In unsteady economic climes entry-level aspirational models play a key role in a speaker lineup. For example, Avalon Acoustics, no stranger to the premium end of audio introduced a wonderful notion in its new Idea speaker. It’s a 36" tall, 2.5-way with classic Avalon proportions at the unexpected price of $7900. As I enjoyed the Oue-conducted recording of Bernstein's Suite from Candide on Reference Recordings, I was delighted with the Idea’s fuller, rosier sound, along with the superb imaging and lack of boxiness that I've come to expect from Avalon.
Candidly my experience with the paper whizzer cone experts at Rethm have been mixed, but the improved, larger $8750 Maarga with dual 6" powered woofers does something unexpected, it rocks. Also, the 60" tall Martin-Logan Montis ($9995) sounded to me like a serious upgrade of the Spire. With its new 24-bit Vojtko DSP engine and 200W Class D power, driver integration for this electrostat/dynamic woofer hybrid is much less of an issue than in the model it replaces.
The Sanders Sound Model 10c hybrid electrostatic with its transmission-line woofers remains a remarkable product at its $13k list price, especially since it bundles a digital crossover with Sanders Mag-Tech amp into the deal. Choral music was a joy—its ability to pinpoint scores of images was truly arresting.
MBL has been busy unveiling speakers and electronics at an ever-increasing pace. With the 120 model currently tucked away in-house for review, this was my first listen to the line’s smallest Radialstrahler, the 126 ($11,800). Like the 120, the 126 uses dual push-push, opposed woofers (5" compared to 7") but has only half the cabinet volume of the 120. Yet driven by new MBL Corona electronics the sound rivals that of the 120 as the most coherent omni top-to-bottom yet. Thanks to the improved resolution and reduced coloration in the bass, these new MBLs are more opulent and transparent than ever.
The $15,000 Vienna Acoustics Kiss is not just a great speaker, but it’s also a showcase for designer Peter Gansterer’s exotic flat-cone coincident-driver technology. After much talk about incorporating this driver into other models in the VA Concert Grand Series, it was confirmed that this is actually going to come to pass with the debut of the new über-version of the Beethoven. Slated to ship in the Q1/Q2 timeframe, look for a price in the $8–$9k range, with updated drivers in many of the other models including the Baby Grand.
The Verity Audio Leonore ($16,000) seemed to slip into its room like a velvet glove. As I settled in for Ricki Lee Jones’ “My One and Only Love,” the sound was immersive, airy, and relaxed, yet with a firm undercurrent of low-end potency that seemed to embrace the surroundings. Aided no doubt by a stellar front end that included the dCS Puccini player and mega-powered 500Wpc Musical Fidelity M6-500 integrated ($7k), this system produced one helluva soundstage and gave new meaning to the track that saw me on my way, Tom Waits’ "Hold On."

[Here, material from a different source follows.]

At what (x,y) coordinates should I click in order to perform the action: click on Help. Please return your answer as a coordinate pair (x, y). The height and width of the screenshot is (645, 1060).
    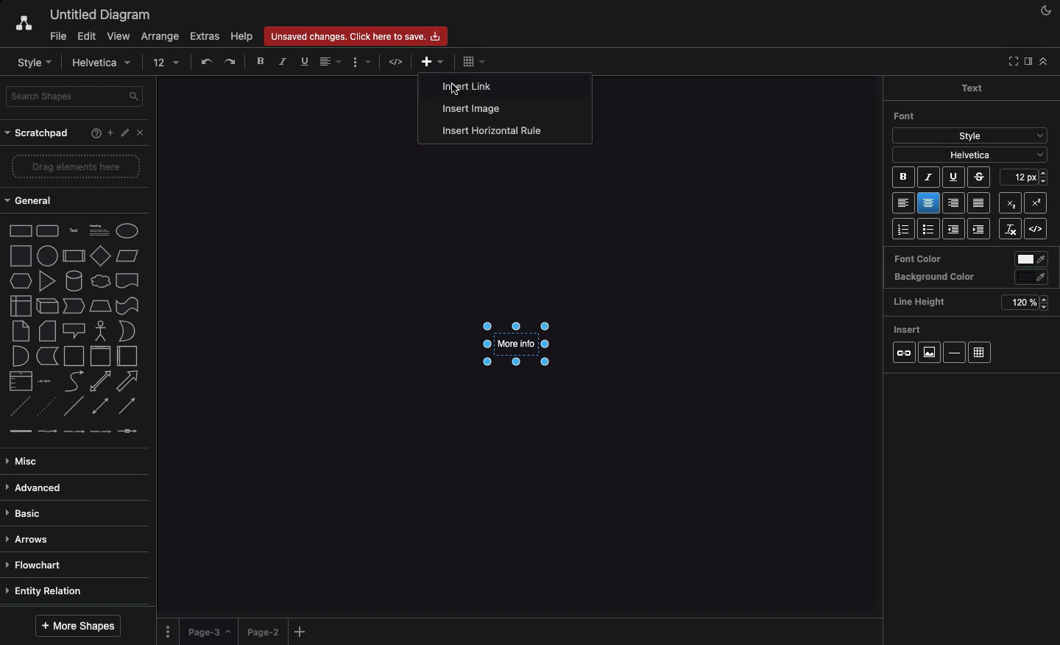
    Looking at the image, I should click on (241, 36).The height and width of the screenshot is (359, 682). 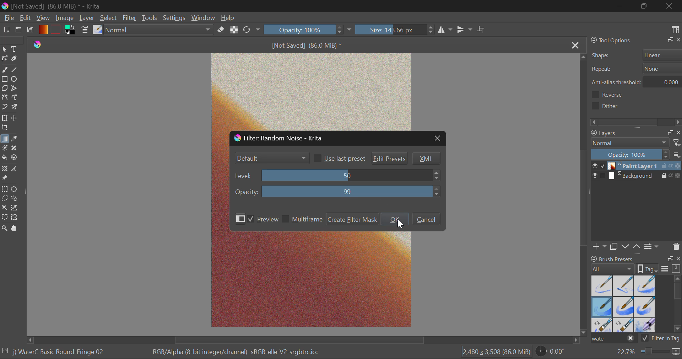 I want to click on Save, so click(x=31, y=30).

One of the busiest speaker companies in audio is Silverline and it debuted an upgraded version of its Bolero three-way floorstander, the Bolero Supreme, now with Dynaudio's best Esotar Series drivers specifically developed for this 91dB sensitivity, 8-ohm model. The sonics were big and brassy, with a captivating soundstage and great low-end extension.
One of the best sounds of the show kept me listening far too long. In the Purity Audio room I was greeted with the full-range, weighty sound from Von Schweikert's latest, the $20,000 VR-44 Aktive ($17,000 in a passive version). This three-way dynamic-driver system with 300 watts to power the dual 8.8** woofers performed with vivid brio. It had a slightly darker and mellower character in this venue, but the finest details were still delicately resolved.

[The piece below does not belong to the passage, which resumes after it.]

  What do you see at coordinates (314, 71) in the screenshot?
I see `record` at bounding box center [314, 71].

Finally, several cable introductions caught my eye. From Siltech is the Explorer Series interconnects ($500) and speaker cable ($1000). EnKlein interconnect models begin at $1795, and Synergistic Research’s innovative Element interconnects start at $1200 with speaker wire at $1700. All prices are based on standard pair lengths.
Best Sound (cost no object)
The new Magico Q1. Driven by BAlabo gear the Q1 conveyed mini-monitor coherence, and dynamics with astounding low-frequency poise. Expensive at $25,000, but give the new Q a couple minutes and you'll understand why.
Best Sound (for the money)
A fabulous full range bundle from Emerald Physics–its CS3 open-baffle, coincident speaker with digital EQ/ crossover, packaged with the REL T7 subwoofer, is just $3500 out the door. Wow.
Greatest Bargain (individual product)
Got an app for that? Soundsmith has one for its CartRight cartridge-alignment tool. Like the original version ($899), the iPad/iPhone/Android edition comes with its own specially designed test record. $150–$250 (depending on system hardware).
Most Significant Product Introduction
When PSB’s Paul Barton sets his mind to something, watch out! The mega-comfy M4U 2 headphones ($400) are powered and travel-ready with active noise-cancelling. The sound? Terrific.
Most Significant Trend
CD? Meh. It’s memory sticks—all over RMAF, hundreds of tunes in the palm of your hand. Runner-up: Wireless streaming dongles and accessories are a big deal, and getting bigger as quality accelerates.